Contributed equally to this work with: Hangil Kim, Shusuke Kawakubo
Corresponding author: Chikara Masuta
Abstract
The genus Allexivirus currently includes eight virus species that infect allium plants. Previously, we showed that there are two distinct groups of allexiviruses (deletion [D]-type and insertion [I]-type) based on the presence or absence of a 10- to 20-base insert (IS) between the coat protein (CP) and cysteine rich protein (CRP) genes. In the present study of CRPs to analyze their functions, we postulated that evolution of allexiviruses may have been largely directed by CRPs and thus proposed two evolutionary scenarios for allexiviruses based mainly on the presence or absence of IS and determined by how the allexiviruses challenge host resistance mechanisms (RNA silencing and autophagy).
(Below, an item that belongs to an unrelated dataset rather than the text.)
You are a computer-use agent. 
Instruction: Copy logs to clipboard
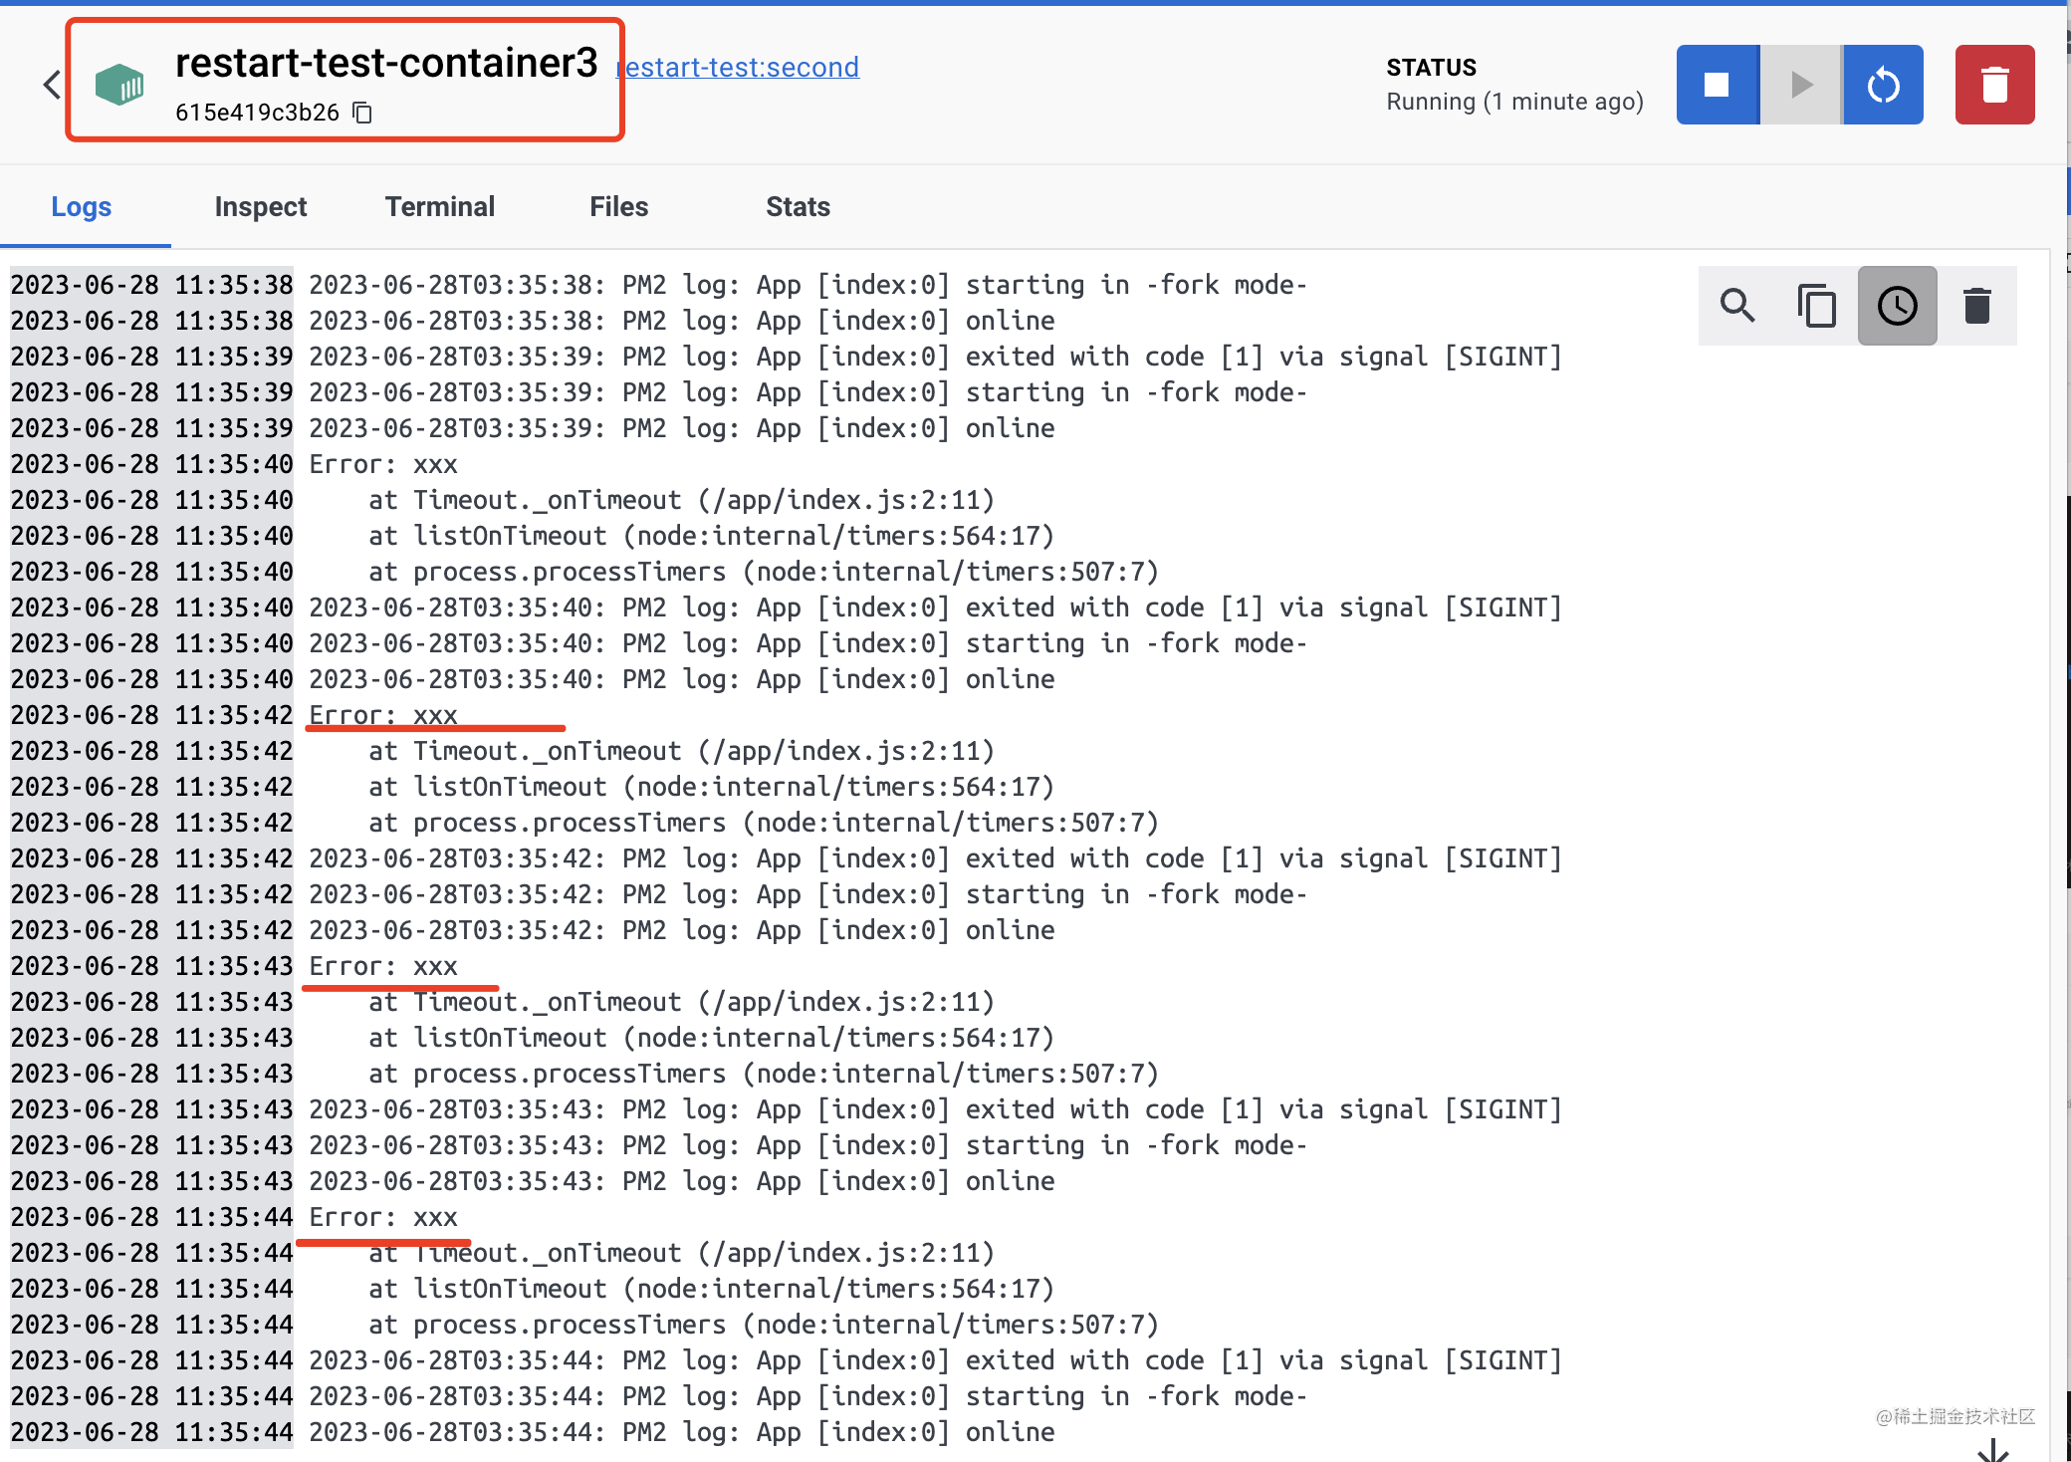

We found that both CP and CRP are RNA silencing suppressors (RSS), that they can inhibit each other's RSS activity in the cytoplasm, and that CRP becomes a target of host autophagy in the cytoplasm but not CP. To mitigate CRP interference with CP, and to increase the CP's RSS activity, allexiviruses developed two strategies: confinement of D-type CRP in the nucleus and degradation of I-type CRP by autophagy in the cytoplasm. Here, we demonstrate that viruses of the same genus achieve two completely different evolutionary scenarios by controlling expression and subcellular localization of CRP.